Tuesday, 9 February 2010

How many words for Red? Part 2

Just an update on the last post (here). I looked at the distribution of colour terms from Wikipedia according to their hue value and suggested that people have more words for some colour ranges than others.

First, I ran a linear mixed effects model on the data, and came up with slightly different results. The spectrum was split into 10 equally sized bins, and the number of words that fell into each bin was counted. This number was predicted by the bin number and the slope and intercept were allowed to vary by language. The bin number significantly improved the fit of the model (Log likelihood difference = 5.12, Chi squared = 10.2, df = 1, p=0.001). This suggests that the distribution is not flat (i.e. there are more words for some colour ranges than others). However, allowing different languages to have their own fit did not significantly improve the model (Log likelihood difference = 0.65, Chi squared = 1.3, df = 2, p = 0.52). This suggests that languages do not differ significantly in the distribution of colour words.

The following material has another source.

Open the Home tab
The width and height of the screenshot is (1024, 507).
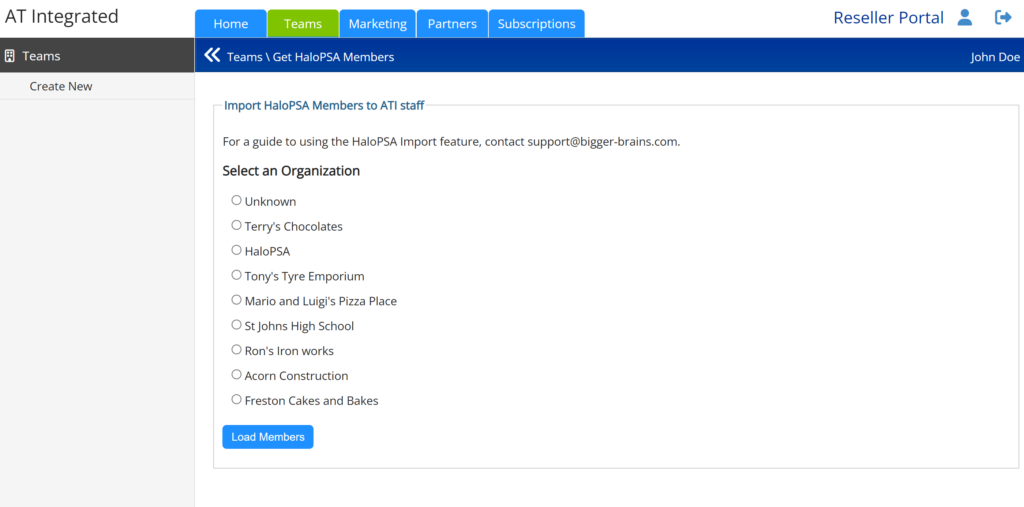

However, I also noticed that the distribution looks very similar to the Just Noticeable Difference (JND) curve for colour. Human eyes are not uniformly sensitive to colour. We can distinguish colours better at some ranges than others. Below is the distribution for colour terms from the English Wikipedia site, with an overlay of the human JND curve (from Long et al., 2006).

You'll notice that the curve is a very good fit. Indeed, the two distributions are correlated (r=0.6, df=18, p=0.005). That is, the distribution of colour words may not be uniform over the physical spectrum, but it is pretty even across the perceptual spectrum. Put another way, humans have lots of words for ranges of the spectrum that they are good at discerning.

For 8 languages, the number of colour categories and the JND are correlated (r = 0.28, df = 94, p = 0.005), and more so for all non-monochromatic colours (r = 0.3, df = 93, p = 0.002814).

A mixed effects model shows that the perceptually normalised number of colours (num
colours/JND) are still significantly skewed (Log Likelihood difference = 10.22 Chi square = 20.4234 p< 0.001). But this skew is not much different between languages (Log Likelihood difference = 1.95 chi square = 3.8, p= 0.14). (The p values drop to 0.0002 and 0.55 when considering non-monochromatic colours)

This suggests that there is still a non-perceptually motivated colour term distribution

Long F, Yang Z, & Purves D (2006). Spectral statistics in natural scenes predict hue, saturation, and brightness. Proceedings of the National Academy of Sciences of the United States of America, 103 (15), 6013-8 PMID: 16595630

1 comment:

  1. Have you considered anthropological influences? it might not be language per se, but culture that affects the color naming. Why does red show up so often? While yellow-green has high perceptibility, red has many interpretations that are very important, such as health. Think embarrassment, inflammation, bleeding, bruising, grave illness (lack of red). But also for agrarian communities, red indicates ready to eat for some foods (apple, strawberry, tomato) but not yet ready for others (blueberry). Lastly, is there an advertising influence, i.e., more names for last year's colors so clothing and car manufacturers can convince you their product is really new? If so, pre-20th century words might be evaluated differently from words in current use.